--- Begin TEXT SEGMENT ---

Many who read this submission are too young to have been following fishing media during the Burns Inquiry days or even for that matter the Inshore Finfish Review Stage 1 so this is a brief history as to what instigated the most recent request for Moreton Bay to be gillnet free. In 1992 Minister Ed Casey said: “Recreational fishers will be contributing directly to the cost, and administration of fisheries management under Queensland’s new Fisheries Act, the Primary Industries Minister, Ed Casey, said today. He said that starting this week a $6 rise in pleasure boat registration fees would go towards management and maintenance of the State’s valuable fisheries resources. At the same time, recreational fishing representatives will have direct input into decision-making as members of the Fisheries Policy Council, set up under the new legislation, which was passed by Parliament last month. They would also be present on the Management Advisory Committees for Queensland fisheries, and the Zonal Advisory Committees to be formed for different regions.”
That fee which is now called the Recreational Use Fee and has become $20 per registration was intended among other things to create recreational only fishing areas – there was only one ever declared. So, we still pay the fee but have no input into the decision making process and recreational fishing enhancement programs. In 2008, Fisheries Queensland underwent Stage 1 of the Inshore Finfish Review there was determined to be a review that focused primarily on the recreational sector and brought in significant changes to bag and size limits. Stage 2 of the review was to undertake a similar process with a primary focus on the commercial sector – this never eventuated.
Also in 2008 Moreton Bay Marine Park underwent a dramatic review and saw significant loss of access to fishers. The commercial sector received more than $15 million in the structural adjustment package and the recreational sector $2 million in an artificial reef package. In effect that means that there has been considerable impact on recreational fishers fishing from the shore and they have received no enhancement program or consideration of these impacts. Moreton Bay Net Free Area will attempt to redress some of those impacts in addition to the environmental impacts from gillnetting and the significant destructive impacts on local fish stocks caused by extensive localized depletions by gillnetting. According to the ABARES Report “Agriculture, Fisheries and Forestry in the Greater Brisbane region of Queensland, 2014.
The Greater Brisbane area is a key commercial fishing area in Queensland. The coastal area contains Moreton Bay, Moreton Island, North and South Stradbroke Island.
Although the participation rate (14 per cent) of Greater Brisbane region residents in recreational fishing is much lower than in regional centres, the large population means that 37 per cent of Queensland fishers live in this region (Taylor et al 2012). Greater Brisbane residents mostly fish in south-eastern Queensland, with equal amounts of fishing effort in estuarine and coastal waters. More days are spent fishing from the shore than from boats. The most numerous species harvested by Brisbane residents were sand whiting, trumpeter whiting, yellowfin bream, tailor, dusky flathead, blue swimmer crab and mud crab.

--- End TEXT SEGMENT ---

**WORK TO DO:**
(a) Answer these questions about the Moreton Bay submission, one per line:
(i) By how many dollars did pleasure boat registration fees rise under the 1992 announcement?
(ii) How much did the commercial sector receive in the structural adjustment package after the 2008 Moreton Bay Marine Park review?
(iii) What share of Queensland fishers live in the Greater Brisbane region?
(b) Write out the stretch of the Moreton Bay submission from "Also in 2008" through "of Queensland, 2014.", substituting "fish aggregating" for "artificial reef".

--- Begin COLLECTED MATERIAL ---

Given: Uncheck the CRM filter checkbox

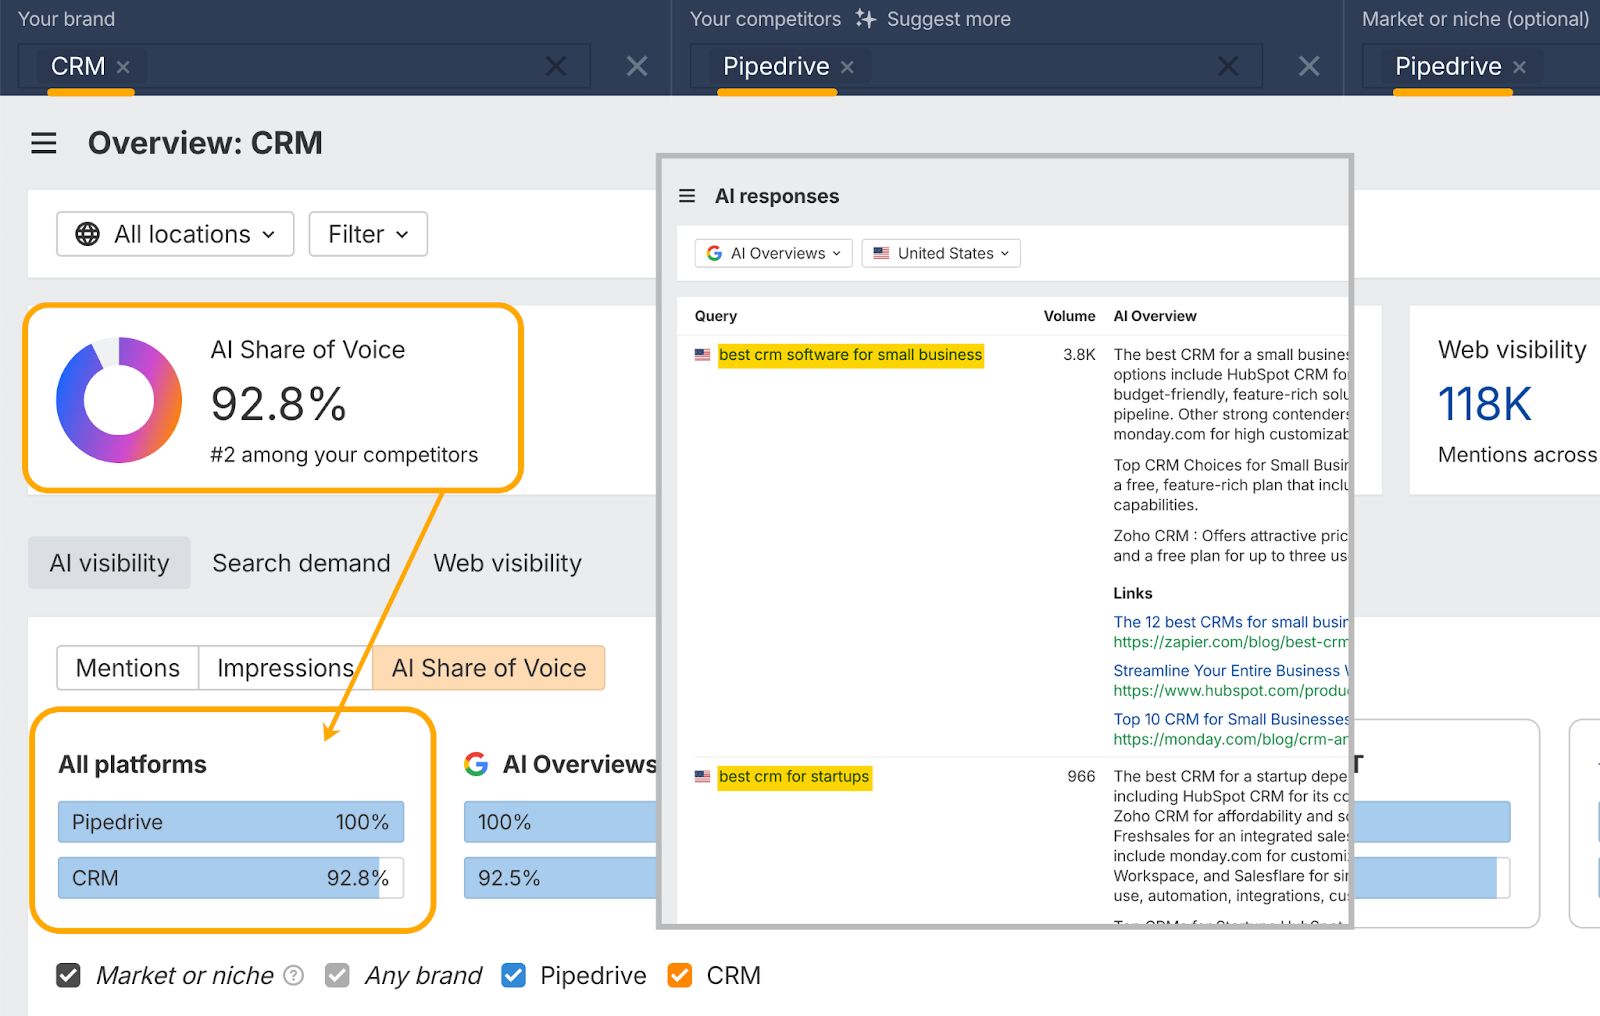Looking at the screenshot, I should (680, 975).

--- End COLLECTED MATERIAL ---

**OUTPUTS:**
(a)
(i) $6
(ii) More than $15 million
(iii) 37 per cent

(b)
Also in 2008 Moreton Bay Marine Park underwent a dramatic review and saw significant loss of access to fishers. The commercial sector received more than $15 million in the structural adjustment package and the recreational sector $2 million in an fish aggregating package. In effect that means that there has been considerable impact on recreational fishers fishing from the shore and they have received no enhancement program or consideration of these impacts. Moreton Bay Net Free Area will attempt to redress some of those impacts in addition to the environmental impacts from gillnetting and the significant destructive impacts on local fish stocks caused by extensive localized depletions by gillnetting. According to the ABARES Report “Agriculture, Fisheries and Forestry in the Greater Brisbane region of Queensland, 2014.